Dass ein großer Teil der Opfer Kinder und Jugendliche waren, ist der wohl eindringlichste Beleg für den totalen Vernichtungswillen gegenüber unserer Minderheit. Sogar Sinti und Roma in Kinderheimen oder in Adoptivfamilien wurden bürokratisch erfasst und in die Todeslager deportiert.

Erster Höhepunkt der systematischen Entrechtung unserer Minderheit waren die „Nürnberger Gesetze“. Hierzu verfügte Reichsinnenminister Frick am 2. Januar 1936: „Zu den artfremden Rassen gehören in Europa außer den Juden regelmäßig nur die Zigeuner.“ Und Heinrich Himmler sprach bereits in seinem grundlegenden Erlass vom 8. Dezember 1938 von der Notwendigkeit einer „endgültigen Lösung der Zigeunerfrage“.

Dieser Wille zur Ausgrenzung und schließlich Deportation der Sinti und Roma wurde mit Unterstützung des gesamten Staatsapparates planmäßig verfolgt.

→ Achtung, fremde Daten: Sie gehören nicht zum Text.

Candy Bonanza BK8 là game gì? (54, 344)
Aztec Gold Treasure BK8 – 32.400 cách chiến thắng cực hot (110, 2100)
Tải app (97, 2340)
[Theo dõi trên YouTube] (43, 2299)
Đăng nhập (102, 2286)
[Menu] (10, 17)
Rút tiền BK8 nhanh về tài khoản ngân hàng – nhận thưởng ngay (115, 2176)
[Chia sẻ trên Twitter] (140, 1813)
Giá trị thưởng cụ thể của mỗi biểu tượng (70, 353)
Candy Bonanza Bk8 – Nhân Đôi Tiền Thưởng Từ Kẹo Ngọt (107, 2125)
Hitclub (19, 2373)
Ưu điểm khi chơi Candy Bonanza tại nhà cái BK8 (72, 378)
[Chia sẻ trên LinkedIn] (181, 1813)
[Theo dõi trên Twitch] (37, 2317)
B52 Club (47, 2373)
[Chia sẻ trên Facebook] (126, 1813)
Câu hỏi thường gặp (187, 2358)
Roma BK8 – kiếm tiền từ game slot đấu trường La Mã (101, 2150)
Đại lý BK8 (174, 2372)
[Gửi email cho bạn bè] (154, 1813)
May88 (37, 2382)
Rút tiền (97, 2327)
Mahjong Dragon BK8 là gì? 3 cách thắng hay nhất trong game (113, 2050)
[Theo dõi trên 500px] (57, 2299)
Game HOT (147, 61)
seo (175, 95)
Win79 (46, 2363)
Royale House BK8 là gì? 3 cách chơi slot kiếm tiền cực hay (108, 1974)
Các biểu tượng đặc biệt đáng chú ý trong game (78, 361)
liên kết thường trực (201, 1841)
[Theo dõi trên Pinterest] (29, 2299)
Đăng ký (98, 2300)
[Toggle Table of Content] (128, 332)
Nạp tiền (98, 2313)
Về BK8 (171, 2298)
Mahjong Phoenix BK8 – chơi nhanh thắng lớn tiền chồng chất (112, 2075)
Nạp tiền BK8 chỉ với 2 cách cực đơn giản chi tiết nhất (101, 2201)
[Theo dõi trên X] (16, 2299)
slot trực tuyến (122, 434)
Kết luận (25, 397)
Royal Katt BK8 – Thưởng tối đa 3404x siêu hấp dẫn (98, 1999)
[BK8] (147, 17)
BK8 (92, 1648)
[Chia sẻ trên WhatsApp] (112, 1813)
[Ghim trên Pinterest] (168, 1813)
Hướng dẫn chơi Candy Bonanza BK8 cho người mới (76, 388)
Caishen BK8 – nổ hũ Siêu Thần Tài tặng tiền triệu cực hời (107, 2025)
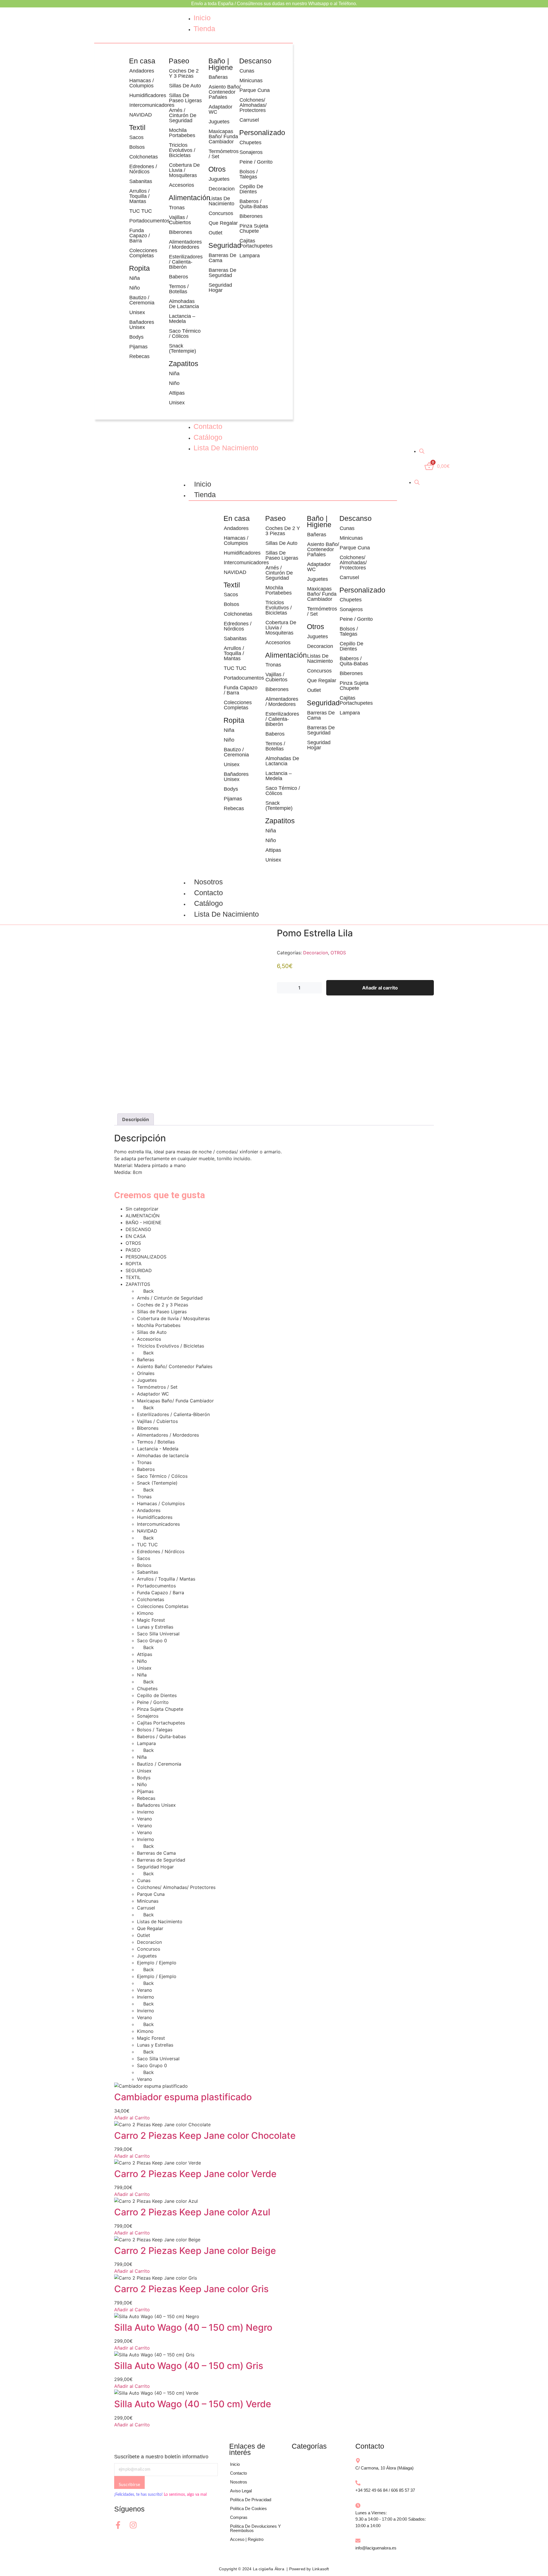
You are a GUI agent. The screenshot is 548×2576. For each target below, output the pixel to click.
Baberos (178, 277)
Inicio (202, 484)
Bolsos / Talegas (248, 174)
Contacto (208, 893)
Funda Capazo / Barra (139, 236)
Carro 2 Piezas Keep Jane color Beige (195, 2250)
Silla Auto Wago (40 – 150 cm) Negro (193, 2327)
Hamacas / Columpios (141, 83)
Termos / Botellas (179, 289)
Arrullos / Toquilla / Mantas (139, 196)
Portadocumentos (146, 221)
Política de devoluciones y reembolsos (255, 2528)
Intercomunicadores (146, 105)
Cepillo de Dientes (251, 189)
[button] (146, 137)
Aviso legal (241, 2490)
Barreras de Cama (222, 257)
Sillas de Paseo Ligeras (185, 98)
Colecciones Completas (143, 253)
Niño (134, 288)
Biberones (180, 232)
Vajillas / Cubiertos (180, 219)
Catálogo (208, 903)
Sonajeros (251, 152)
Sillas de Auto (185, 86)
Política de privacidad (250, 2499)
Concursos (221, 213)
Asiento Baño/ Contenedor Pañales (225, 92)
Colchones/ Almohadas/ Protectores (253, 105)
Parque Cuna (254, 90)
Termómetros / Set (224, 153)
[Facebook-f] (118, 2525)
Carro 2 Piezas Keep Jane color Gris (191, 2288)
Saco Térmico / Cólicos (185, 333)
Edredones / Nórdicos (143, 169)
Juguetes (219, 122)
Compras (238, 2517)
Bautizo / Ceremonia (141, 300)
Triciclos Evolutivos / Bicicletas (182, 150)
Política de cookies (248, 2508)
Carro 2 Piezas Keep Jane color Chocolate (205, 2135)
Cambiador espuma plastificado (183, 2097)
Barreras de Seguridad (222, 272)
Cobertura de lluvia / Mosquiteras (184, 170)
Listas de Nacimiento (221, 201)
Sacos (136, 137)
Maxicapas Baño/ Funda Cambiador (223, 136)
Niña (134, 278)
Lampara (249, 255)
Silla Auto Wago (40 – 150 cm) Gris (188, 2365)
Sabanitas (140, 181)
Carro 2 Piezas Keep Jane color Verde (195, 2173)
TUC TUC (140, 211)
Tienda (205, 495)
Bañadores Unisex (141, 324)
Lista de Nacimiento (226, 914)
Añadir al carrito (380, 988)
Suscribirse (129, 2485)
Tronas (177, 207)
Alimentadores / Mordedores (185, 244)
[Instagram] (133, 2525)
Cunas (246, 71)
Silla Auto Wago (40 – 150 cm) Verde (192, 2404)
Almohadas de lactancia (184, 303)
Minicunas (251, 80)
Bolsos (137, 147)
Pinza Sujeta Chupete (253, 228)
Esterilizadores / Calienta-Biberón (186, 262)
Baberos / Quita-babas (253, 203)
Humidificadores (146, 95)
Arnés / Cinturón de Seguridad (182, 115)
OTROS (338, 952)
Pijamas (138, 347)
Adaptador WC (220, 109)
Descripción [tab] (135, 1119)
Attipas (177, 393)
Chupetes (250, 142)
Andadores (141, 71)
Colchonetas (143, 157)
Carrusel (249, 120)
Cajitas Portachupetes (256, 243)
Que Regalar (223, 223)
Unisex (137, 312)
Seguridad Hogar (220, 287)
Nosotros (208, 882)
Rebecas (139, 356)
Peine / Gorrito (256, 162)
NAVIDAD (140, 115)
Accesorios (181, 185)
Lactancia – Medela (182, 318)
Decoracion (222, 189)
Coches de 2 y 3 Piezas (184, 73)
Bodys (136, 337)
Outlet (215, 233)
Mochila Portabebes (182, 132)
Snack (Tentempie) (182, 348)
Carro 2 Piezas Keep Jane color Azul (192, 2212)
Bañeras (218, 77)
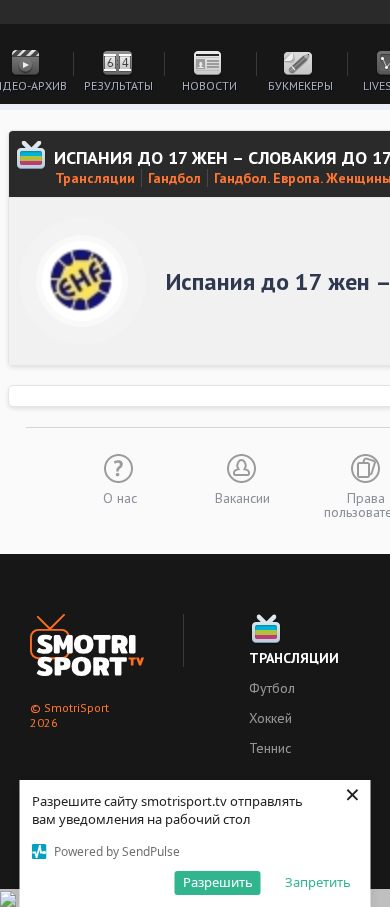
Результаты (118, 85)
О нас (120, 497)
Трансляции (95, 178)
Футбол (272, 688)
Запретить (318, 882)
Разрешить (218, 882)
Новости (209, 85)
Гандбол (174, 178)
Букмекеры (300, 85)
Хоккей (270, 718)
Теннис (270, 748)
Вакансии (242, 497)
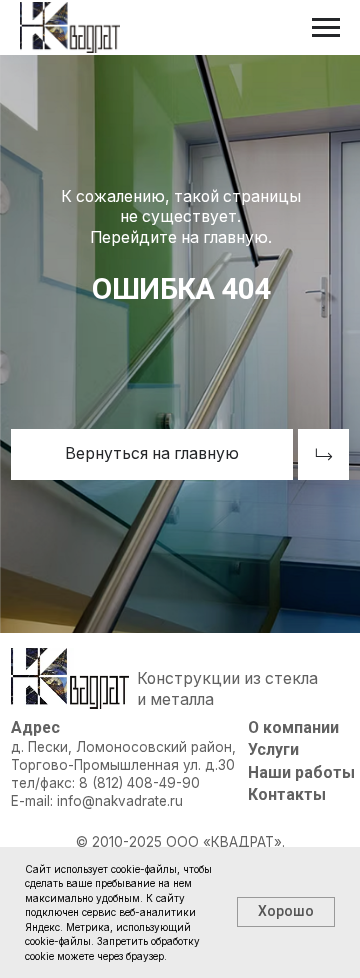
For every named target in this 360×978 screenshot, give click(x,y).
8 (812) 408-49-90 (139, 783)
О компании (293, 727)
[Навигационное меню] (326, 28)
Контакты (287, 794)
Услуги (273, 749)
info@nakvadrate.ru (120, 801)
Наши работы (301, 772)
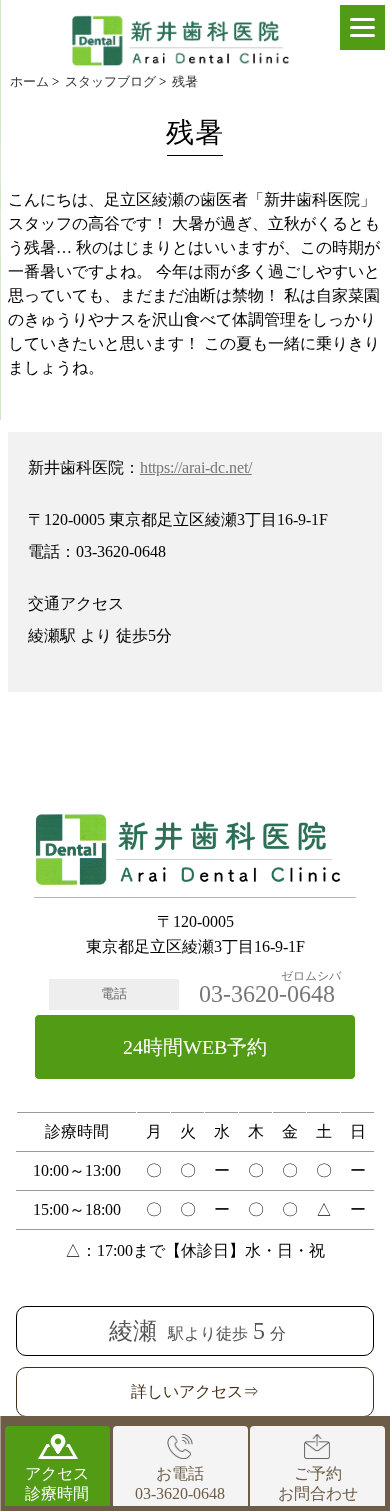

Mit dem Ziel der totalen Erfassung der Minderheit wurde 1936 in Berlin die so genannte „Rassenhygienische Forschungsstelle“ eingerichtet.

Bis zum Zusammenbruch des NS-Regimes setzten die dort tätigen Rassenforscher in Zusammenarbeit mit dem Reichssicherheitshauptamt, den Parteistellen und anderen staatlichen Behörden alles daran, auch noch den letzten Angehörigen unserer Minderheit aufzuspüren.

Wie weitreichend dieses Vernichtungsziel war, zeigt die Tatsache, dass selbst ein so genannter „Achtelzigeuner“ – so die menschenverachtende Sprache der Nationalsozialisten – als „rassisch minderwertig“ eingestuft wurde und dem staatlich organisierten Mordprogramm zugeführt werden sollte.

Namen wie Auschwitz, Majdanek und Kulmhof, wie Bergen-Belsen, Buchenwald, Dachau, Ravensbrück und Sachsenhausen haben sich unauslöschlich in das kollektive Gedächtnis unserer Minderheit eingebrannt.

Diese zentralen Stätten der Verbrechen stehen ebenso für den nationalsozialistischen Völkermord an unserer Minderheit wie die unzähligen Orte im besetzten Europa, an denen unsere Menschen in namenlosen Massengräbern verscharrt wurden. Sie wurden zu Opfern des systematischen Massenmords der SS-Einsatzgruppen hinter der Ostfront.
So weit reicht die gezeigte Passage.